Activity: Respond with nothing but the number of lines in this data that include the word "last".

-- -- --

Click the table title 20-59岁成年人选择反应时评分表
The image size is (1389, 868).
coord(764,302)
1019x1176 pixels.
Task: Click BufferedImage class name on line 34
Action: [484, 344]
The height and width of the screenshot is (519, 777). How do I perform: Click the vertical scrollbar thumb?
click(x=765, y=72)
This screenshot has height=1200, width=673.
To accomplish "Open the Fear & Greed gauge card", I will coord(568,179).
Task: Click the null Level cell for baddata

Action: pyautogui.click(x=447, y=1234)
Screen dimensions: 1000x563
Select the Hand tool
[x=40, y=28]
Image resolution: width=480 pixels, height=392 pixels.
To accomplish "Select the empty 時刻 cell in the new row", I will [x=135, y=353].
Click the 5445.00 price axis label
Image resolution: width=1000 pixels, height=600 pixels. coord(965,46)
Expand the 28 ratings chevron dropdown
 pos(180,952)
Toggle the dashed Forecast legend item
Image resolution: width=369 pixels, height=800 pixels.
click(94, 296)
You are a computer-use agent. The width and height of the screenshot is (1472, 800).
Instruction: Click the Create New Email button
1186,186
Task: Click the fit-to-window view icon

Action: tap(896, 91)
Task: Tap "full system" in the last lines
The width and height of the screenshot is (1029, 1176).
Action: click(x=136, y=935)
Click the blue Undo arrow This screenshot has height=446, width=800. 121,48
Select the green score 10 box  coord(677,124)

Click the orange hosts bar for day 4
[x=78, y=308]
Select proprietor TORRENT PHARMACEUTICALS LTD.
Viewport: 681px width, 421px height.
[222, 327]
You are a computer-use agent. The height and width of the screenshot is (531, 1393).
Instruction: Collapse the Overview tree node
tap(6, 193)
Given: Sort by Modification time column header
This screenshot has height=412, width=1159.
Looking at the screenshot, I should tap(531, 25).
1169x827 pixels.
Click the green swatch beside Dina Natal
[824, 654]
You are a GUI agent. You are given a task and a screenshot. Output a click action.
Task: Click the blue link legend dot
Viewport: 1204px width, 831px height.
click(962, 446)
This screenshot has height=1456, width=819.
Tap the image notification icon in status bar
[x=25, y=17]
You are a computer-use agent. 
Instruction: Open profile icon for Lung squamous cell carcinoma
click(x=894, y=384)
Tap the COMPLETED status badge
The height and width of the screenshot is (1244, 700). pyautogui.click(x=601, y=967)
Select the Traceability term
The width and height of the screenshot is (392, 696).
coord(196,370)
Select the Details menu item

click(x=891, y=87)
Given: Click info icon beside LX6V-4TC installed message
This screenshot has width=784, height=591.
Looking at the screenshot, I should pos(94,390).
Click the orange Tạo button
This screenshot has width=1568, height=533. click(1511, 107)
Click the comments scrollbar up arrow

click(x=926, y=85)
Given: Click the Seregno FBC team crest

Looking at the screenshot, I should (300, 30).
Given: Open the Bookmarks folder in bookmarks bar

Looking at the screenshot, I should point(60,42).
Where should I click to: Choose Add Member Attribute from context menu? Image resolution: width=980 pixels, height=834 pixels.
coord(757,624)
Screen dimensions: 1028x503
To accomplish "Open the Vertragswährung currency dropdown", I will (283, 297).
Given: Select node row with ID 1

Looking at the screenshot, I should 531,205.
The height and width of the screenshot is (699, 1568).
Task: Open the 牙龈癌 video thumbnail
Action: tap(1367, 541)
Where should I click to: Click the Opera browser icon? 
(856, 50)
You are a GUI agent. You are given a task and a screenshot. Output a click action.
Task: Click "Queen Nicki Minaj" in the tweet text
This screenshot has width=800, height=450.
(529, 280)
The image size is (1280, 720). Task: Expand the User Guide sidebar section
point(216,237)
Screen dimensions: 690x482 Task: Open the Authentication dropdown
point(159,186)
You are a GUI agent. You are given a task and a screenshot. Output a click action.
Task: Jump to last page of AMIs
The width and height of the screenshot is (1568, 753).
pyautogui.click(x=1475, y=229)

-- -- --

Answer to this task: 2